Passage fourni:
•••

1831 - SABRES ET BAIONNETTES A ALES ET TARASCON

NOUVELLES DU MIDI DE LA FRANCE  -  1831

ALAIS, 31 mai. (ALES ?) - La tranquillité de notre ville vient d'être gravement compromise, et nous avons pu craindre de voir se renouveler parmi nous les horreurs dont Tarascon a été le théâtre.

[Pour mémoire : On nous écrit de Marseille, le 1er juin (1831) :
Nos autorités supérieures viennent de se transporter à Tarascon : Les évènemens de cette ville leur auraient-ils paru jusqu'à présent trop peu sérieux ? ce n'était rien en effet : deux régimens en pleine révolte, une population paisible mise hors la loi, sabrée et massacrée par une soldatesque féroce, cent deux citoyens la plupart mutilés dans ce guet-apens, arbitrairement emprisonnés et gardés par leurs bourreaux ; une ville sans magistrats, livrée pendant plusieurs jours à toutes les angoisses de l'anarchie, une ville française subissant en pleine paix un traitement qu'on épargne à une ville prise d'assaut !

•••

Données enregistrées:
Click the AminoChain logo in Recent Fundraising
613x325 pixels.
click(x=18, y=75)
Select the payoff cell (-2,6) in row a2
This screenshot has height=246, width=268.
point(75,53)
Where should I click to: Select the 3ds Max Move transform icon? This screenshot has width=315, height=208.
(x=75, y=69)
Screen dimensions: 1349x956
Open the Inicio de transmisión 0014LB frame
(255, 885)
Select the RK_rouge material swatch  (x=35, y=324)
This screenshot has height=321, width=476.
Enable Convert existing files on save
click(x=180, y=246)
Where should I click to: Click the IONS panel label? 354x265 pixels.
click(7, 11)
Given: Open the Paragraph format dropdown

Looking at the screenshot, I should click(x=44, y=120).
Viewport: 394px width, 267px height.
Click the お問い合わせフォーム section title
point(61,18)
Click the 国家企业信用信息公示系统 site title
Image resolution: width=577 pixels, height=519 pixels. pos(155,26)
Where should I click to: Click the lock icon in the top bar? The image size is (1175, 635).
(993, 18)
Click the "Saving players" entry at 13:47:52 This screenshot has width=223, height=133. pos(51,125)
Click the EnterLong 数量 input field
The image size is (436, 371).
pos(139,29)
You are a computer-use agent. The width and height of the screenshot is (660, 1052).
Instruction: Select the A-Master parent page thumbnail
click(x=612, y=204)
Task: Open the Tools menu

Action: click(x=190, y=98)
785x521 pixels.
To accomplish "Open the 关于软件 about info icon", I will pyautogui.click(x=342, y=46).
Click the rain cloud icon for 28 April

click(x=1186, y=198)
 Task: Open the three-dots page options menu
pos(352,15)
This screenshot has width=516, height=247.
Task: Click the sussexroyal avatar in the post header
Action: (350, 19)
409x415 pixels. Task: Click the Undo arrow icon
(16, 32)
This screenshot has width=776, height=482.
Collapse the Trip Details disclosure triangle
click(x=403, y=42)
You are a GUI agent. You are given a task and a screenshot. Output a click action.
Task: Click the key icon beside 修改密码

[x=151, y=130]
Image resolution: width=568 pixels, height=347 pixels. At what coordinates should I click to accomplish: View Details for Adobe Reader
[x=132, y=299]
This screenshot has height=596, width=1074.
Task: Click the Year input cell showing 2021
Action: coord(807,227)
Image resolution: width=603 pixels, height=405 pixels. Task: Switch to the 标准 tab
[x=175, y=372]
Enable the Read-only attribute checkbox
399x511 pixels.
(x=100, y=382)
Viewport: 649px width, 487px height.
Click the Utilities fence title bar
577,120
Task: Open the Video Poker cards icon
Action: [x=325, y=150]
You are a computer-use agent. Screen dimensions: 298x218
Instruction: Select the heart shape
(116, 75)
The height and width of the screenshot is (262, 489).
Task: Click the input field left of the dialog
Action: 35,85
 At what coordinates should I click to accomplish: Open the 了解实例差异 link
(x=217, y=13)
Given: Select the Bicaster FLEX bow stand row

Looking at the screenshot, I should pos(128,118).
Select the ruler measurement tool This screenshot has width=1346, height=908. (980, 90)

•••

Objectif A: Selon le passage fourni, combien de citoyens ont été emprisonnés à Tarascon ?
Objectif B: Dans les entrées, renommez s'il vous plaît « pixels » en « px » sans rien changer d'autre. Recopiez seulement les lignes qui vont de celle contenant « Task: Open the Tools menu » jusqu'à celle contenant « Action: [x=325, y=150] », toutes deux incluses.
Le passage fourni et les entrées n'ont aucun rapport entre eux.

Sortie complète A: Cent deux citoyens.

Sortie complète B:
Task: Open the Tools menu

Action: click(x=190, y=98)
785x521 px.
To accomplish "Open the 关于软件 about info icon", I will pyautogui.click(x=342, y=46).
Click the rain cloud icon for 28 April

click(x=1186, y=198)
 Task: Open the three-dots page options menu
pos(352,15)
This screenshot has width=516, height=247.
Task: Click the sussexroyal avatar in the post header
Action: (350, 19)
409x415 px. Task: Click the Undo arrow icon
(16, 32)
This screenshot has width=776, height=482.
Collapse the Trip Details disclosure triangle
click(x=403, y=42)
You are a GUI agent. You are given a task and a screenshot. Output a click action.
Task: Click the key icon beside 修改密码

[x=151, y=130]
Image resolution: width=568 px, height=347 px. At what coordinates should I click to accomplish: View Details for Adobe Reader
[x=132, y=299]
This screenshot has height=596, width=1074.
Task: Click the Year input cell showing 2021
Action: coord(807,227)
Image resolution: width=603 px, height=405 px. Task: Switch to the 标准 tab
[x=175, y=372]
Enable the Read-only attribute checkbox
399x511 px.
(x=100, y=382)
Viewport: 649px width, 487px height.
Click the Utilities fence title bar
577,120
Task: Open the Video Poker cards icon
Action: [x=325, y=150]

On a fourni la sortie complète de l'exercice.